▸ WHAT THE EXERCISE ASKS
Please repeat the records exactly, keeping the pictures out.
========================
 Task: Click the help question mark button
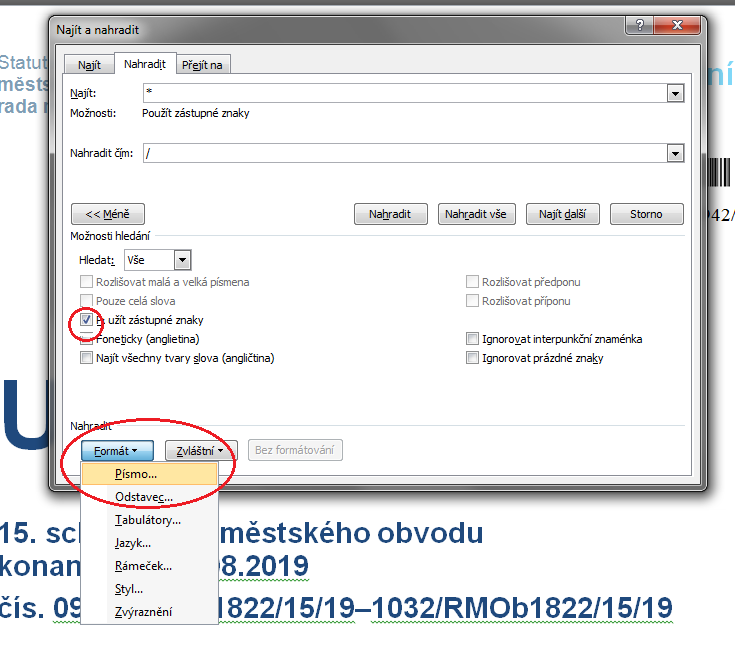point(639,25)

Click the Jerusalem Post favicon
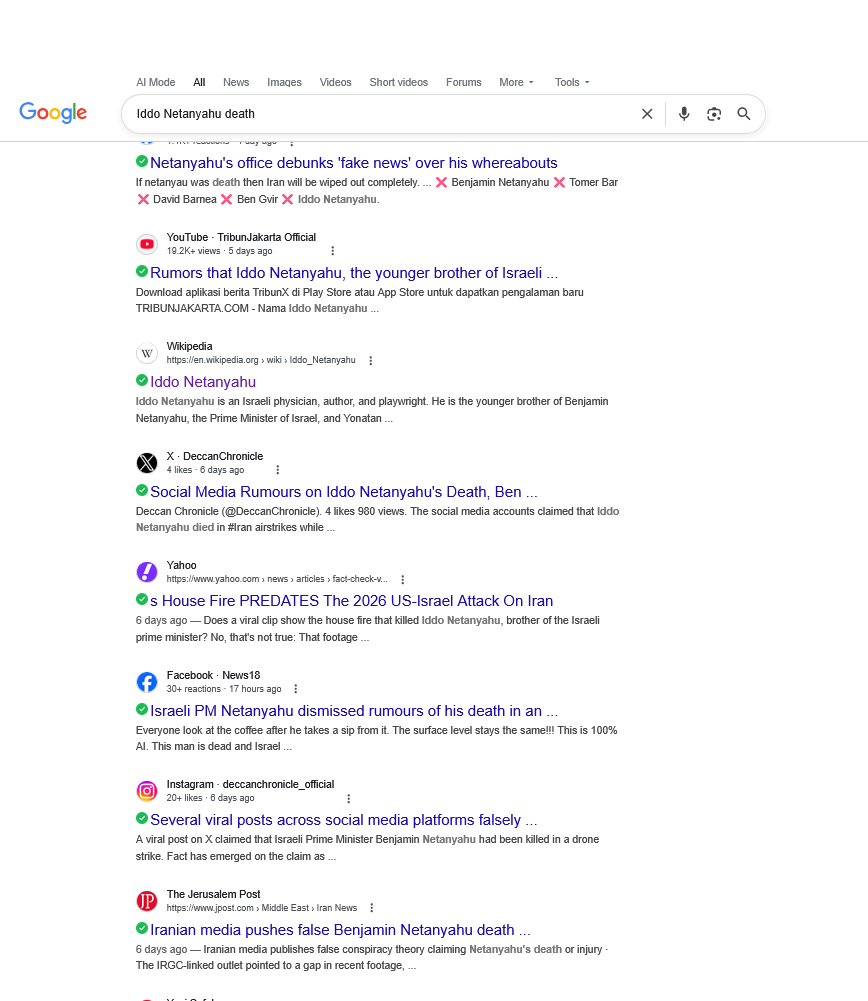[147, 901]
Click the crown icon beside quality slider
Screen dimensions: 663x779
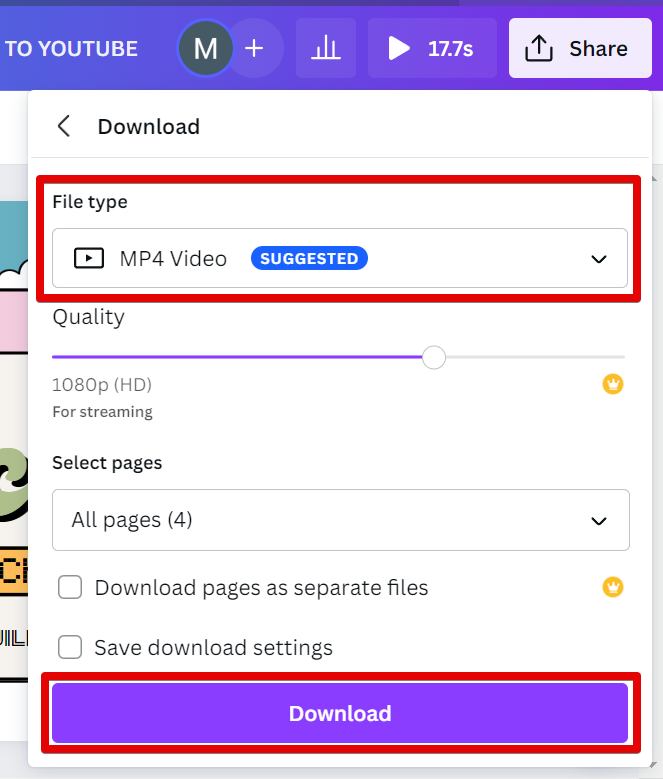click(613, 384)
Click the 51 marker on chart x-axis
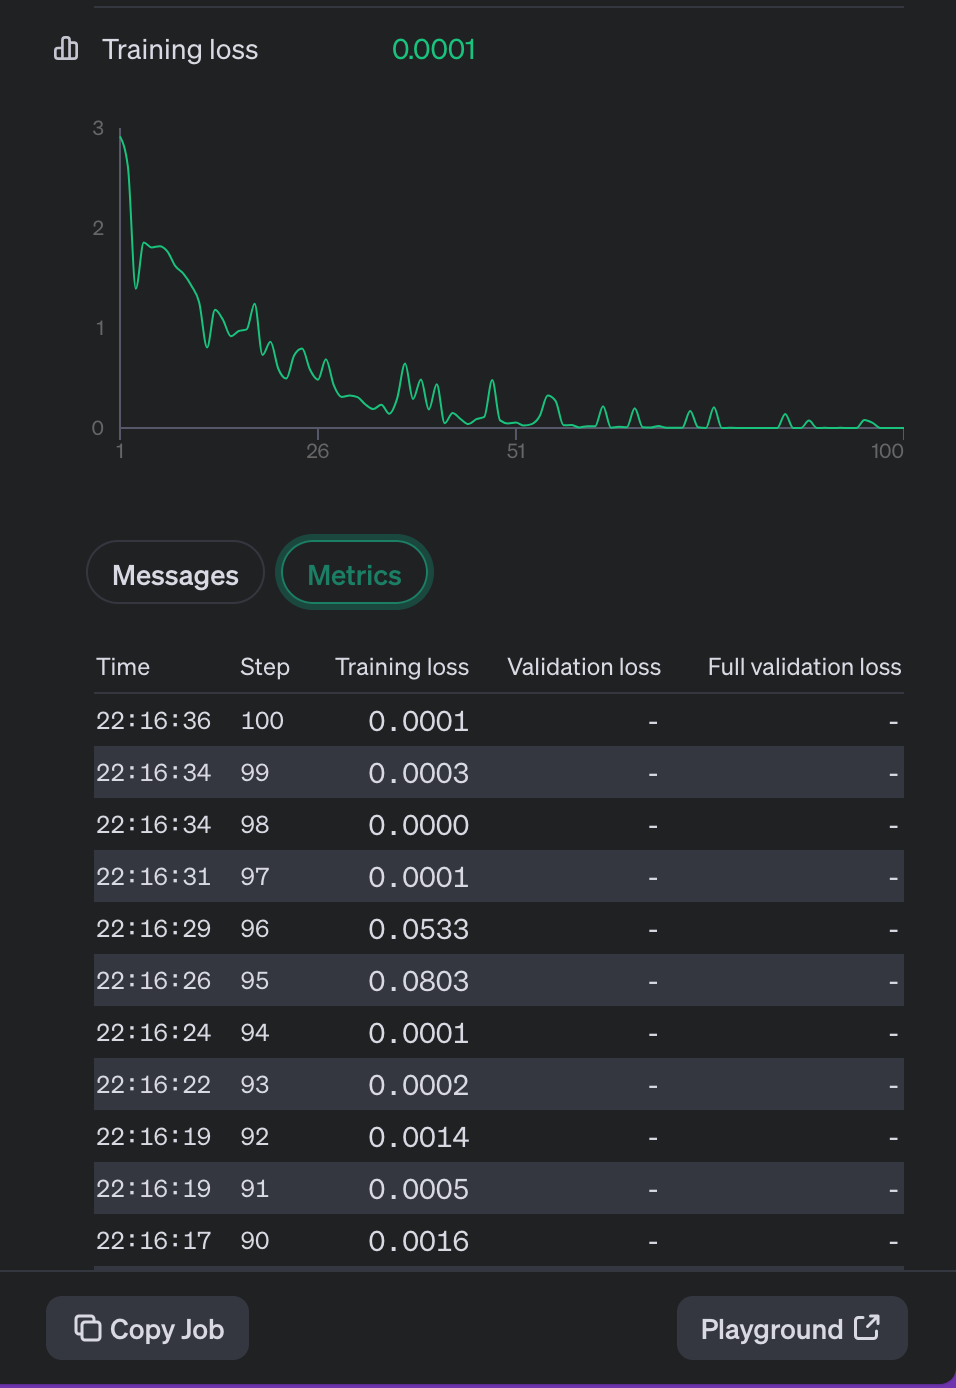Screen dimensions: 956x1388 click(x=516, y=451)
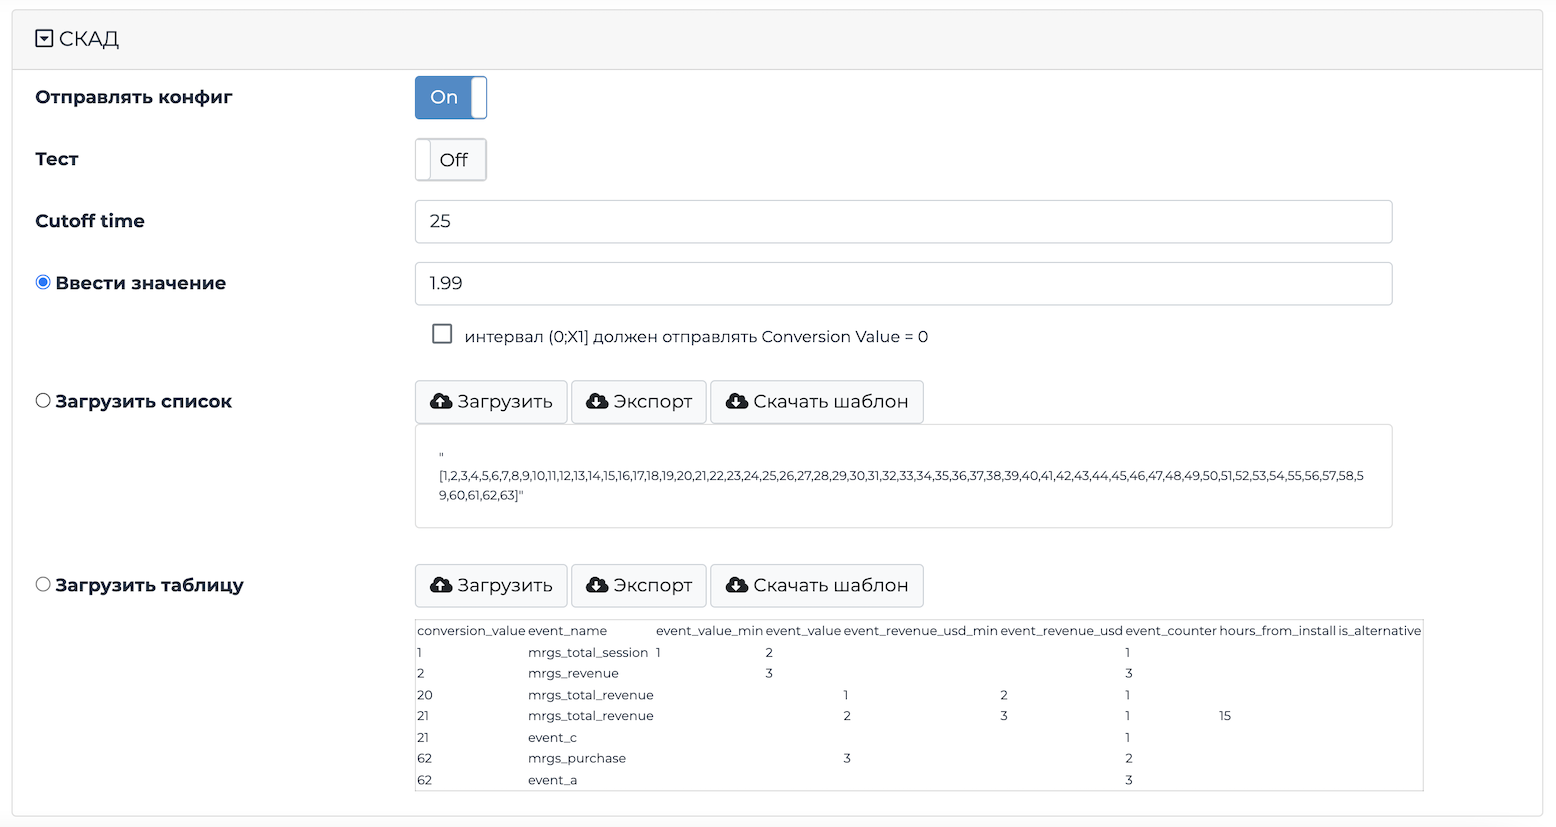Select the Ввести значение radio option
The image size is (1556, 827).
click(43, 283)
========================
▸ TASK RESPONSE
 Task: Click the help question mark button
point(639,25)

Click the Jerusalem Post favicon
[147, 901]
Click the crown icon beside quality slider
Screen dimensions: 663x779
click(613, 384)
Click the 51 marker on chart x-axis
Screen dimensions: 956x1388 click(x=516, y=451)
Select the Ввести значение radio option
The image size is (1556, 827).
click(43, 283)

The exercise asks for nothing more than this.